Readers’ Face Photos: About Face Gallery

The latest challenge focuses on the fascinating subject of faces. Capturing the essence of a person through their facial expressions can be a formidable task, even for seasoned photographers. The face, often considered the window to the soul, demands not just technical skill but also an emotional connection with the subject.

Experienced photographers know that eliciting a natural and engaging expression from their subjects is crucial. Building a rapport with the person being photographed is key to making them feel comfortable and at ease. When subjects are relaxed, their true personalities shine through, resulting in more compelling and genuine photographs. Five readers submitted a total of 15 photos for this challenge, showcasing excellent examples of this nuanced art form.

Janet Baniewich from Billings, Montana, captured a delightful moment with her Nikon D3300 DSLR camera. Her 3-year-old grandson, Max Holland, was photographed during a swimming lesson at a local pool. Despite being drenched, Max’s face lit up with an infectious, broad smile, perfectly illustrating his sheer joy and fun.

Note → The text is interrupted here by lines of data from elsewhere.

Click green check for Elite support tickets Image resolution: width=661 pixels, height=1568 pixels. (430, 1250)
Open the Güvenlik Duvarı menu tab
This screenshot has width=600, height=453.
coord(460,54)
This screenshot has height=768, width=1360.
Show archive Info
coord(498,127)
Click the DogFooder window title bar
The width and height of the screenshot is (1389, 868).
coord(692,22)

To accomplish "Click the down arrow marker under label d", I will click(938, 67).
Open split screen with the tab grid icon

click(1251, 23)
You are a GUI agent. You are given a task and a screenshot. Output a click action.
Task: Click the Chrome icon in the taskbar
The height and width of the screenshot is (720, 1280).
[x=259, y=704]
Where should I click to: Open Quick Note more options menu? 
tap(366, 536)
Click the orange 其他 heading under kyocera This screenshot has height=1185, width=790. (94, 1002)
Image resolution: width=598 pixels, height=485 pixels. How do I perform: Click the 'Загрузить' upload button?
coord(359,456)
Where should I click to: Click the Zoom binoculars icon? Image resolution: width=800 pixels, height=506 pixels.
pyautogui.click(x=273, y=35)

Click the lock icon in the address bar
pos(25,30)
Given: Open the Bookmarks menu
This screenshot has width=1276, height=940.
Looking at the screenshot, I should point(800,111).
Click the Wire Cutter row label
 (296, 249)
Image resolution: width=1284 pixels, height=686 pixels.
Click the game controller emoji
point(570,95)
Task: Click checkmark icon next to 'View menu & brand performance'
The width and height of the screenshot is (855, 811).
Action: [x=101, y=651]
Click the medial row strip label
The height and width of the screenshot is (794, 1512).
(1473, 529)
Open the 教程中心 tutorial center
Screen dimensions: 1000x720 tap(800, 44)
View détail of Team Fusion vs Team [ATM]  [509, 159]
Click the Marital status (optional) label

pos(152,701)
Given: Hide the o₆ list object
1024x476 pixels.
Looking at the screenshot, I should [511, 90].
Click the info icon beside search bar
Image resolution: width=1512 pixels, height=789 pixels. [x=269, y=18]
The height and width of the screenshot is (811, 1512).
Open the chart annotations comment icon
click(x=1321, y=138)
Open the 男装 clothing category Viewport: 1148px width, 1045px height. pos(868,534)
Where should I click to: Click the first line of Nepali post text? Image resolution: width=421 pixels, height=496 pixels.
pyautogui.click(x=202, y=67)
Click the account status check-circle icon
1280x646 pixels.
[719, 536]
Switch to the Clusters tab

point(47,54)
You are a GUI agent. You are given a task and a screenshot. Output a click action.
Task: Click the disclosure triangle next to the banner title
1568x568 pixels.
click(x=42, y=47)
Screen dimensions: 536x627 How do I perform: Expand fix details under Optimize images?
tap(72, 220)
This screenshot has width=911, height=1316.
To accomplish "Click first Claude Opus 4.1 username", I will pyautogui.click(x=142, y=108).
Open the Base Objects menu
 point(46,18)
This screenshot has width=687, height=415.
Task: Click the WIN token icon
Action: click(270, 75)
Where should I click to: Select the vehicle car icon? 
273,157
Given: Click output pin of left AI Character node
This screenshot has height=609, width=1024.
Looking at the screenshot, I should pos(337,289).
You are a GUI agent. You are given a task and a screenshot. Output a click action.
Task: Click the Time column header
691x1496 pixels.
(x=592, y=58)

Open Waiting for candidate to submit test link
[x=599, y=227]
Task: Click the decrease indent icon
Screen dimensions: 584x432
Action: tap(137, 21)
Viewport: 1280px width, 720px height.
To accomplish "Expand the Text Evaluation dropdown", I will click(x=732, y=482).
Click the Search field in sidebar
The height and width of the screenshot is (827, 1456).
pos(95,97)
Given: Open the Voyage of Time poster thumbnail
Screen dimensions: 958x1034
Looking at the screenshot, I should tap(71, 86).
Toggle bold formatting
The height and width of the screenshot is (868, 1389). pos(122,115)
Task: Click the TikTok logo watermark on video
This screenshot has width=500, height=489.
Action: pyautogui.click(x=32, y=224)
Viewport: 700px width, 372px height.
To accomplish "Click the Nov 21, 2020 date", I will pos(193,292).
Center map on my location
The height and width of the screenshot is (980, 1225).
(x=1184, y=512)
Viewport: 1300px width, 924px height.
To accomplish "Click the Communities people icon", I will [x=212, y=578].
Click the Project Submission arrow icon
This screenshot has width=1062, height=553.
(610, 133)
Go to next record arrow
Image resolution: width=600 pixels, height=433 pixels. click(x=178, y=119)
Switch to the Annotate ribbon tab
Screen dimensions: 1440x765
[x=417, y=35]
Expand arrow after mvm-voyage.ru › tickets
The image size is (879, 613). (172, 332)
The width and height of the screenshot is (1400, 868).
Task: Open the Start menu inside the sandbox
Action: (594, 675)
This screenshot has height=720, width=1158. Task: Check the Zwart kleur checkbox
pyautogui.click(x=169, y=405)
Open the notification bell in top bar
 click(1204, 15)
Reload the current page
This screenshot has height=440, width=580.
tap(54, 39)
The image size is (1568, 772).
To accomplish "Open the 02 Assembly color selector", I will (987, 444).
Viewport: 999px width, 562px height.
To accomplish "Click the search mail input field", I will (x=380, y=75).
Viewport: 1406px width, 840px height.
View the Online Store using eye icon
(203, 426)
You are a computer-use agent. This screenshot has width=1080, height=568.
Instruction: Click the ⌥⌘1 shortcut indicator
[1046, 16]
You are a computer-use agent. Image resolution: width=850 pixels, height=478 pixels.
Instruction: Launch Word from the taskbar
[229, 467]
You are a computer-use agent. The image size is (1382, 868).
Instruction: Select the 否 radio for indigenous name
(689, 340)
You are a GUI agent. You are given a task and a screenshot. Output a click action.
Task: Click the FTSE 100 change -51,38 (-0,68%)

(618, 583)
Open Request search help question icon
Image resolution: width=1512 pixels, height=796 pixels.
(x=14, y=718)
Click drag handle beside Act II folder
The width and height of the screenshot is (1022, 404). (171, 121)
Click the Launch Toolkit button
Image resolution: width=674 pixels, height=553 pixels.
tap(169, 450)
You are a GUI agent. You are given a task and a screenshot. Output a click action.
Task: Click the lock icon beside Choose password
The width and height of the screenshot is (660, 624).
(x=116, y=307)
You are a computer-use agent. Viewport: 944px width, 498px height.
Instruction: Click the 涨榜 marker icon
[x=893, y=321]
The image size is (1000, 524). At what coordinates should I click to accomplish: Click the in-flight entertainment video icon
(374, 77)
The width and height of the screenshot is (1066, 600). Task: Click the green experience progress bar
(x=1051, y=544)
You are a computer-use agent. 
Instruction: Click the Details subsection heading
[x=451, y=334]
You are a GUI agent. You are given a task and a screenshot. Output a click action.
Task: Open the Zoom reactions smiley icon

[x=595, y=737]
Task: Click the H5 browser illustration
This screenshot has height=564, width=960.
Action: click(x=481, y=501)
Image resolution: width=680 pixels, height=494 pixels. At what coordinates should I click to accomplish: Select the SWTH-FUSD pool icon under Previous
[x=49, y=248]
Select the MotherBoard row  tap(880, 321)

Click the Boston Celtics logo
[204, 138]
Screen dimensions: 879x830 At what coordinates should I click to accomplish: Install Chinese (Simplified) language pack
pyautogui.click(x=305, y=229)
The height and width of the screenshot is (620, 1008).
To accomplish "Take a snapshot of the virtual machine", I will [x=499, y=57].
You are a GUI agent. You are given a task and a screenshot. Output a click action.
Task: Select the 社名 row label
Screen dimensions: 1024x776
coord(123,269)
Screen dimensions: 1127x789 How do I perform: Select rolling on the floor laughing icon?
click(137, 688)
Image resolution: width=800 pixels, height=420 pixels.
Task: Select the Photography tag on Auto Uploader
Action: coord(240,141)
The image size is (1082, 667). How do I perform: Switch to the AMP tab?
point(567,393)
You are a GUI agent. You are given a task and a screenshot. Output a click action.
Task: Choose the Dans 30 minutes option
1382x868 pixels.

Not all expressions are necessarily joyful. Carrie Walker of Stockton turned her lens to the subtle emotions found at a wedding reception. Weddings, while generally joyous, can be tedious for younger attendees. Walker used her Canon EOS Rebel DSLR to capture a candid moment of her 6-year-old nephew, Jaxlee Walker. The photograph reveals a poignant moment of boredom displayed on the young boy’s face, providing a quiet contrast to the lively atmosphere of wedding festivities.

Bonnie Huggins took a different approach by using her Samsung Galaxy S23+ smartphone to document a fishing trip on Clear Lake. Her son, Frank, became the subject of her photography. The bright orange-red life preserver Frank wore created a striking contrast against the vivid blue backdrop of the sky and water. The reflective light from the lake illuminated his face, bringing out the details that might have otherwise been lost in the shadow.

For her outstanding photograph, Baniewich was awarded first place, earning a 16×20 print and a $25 gift card to a local restaurant. Walker secured second place with an 11×20 print, while Huggins received an 8×10 print for her third-place submission.

All the entries can be viewed in an online gallery. A new photography challenge topic will be announced on July 8.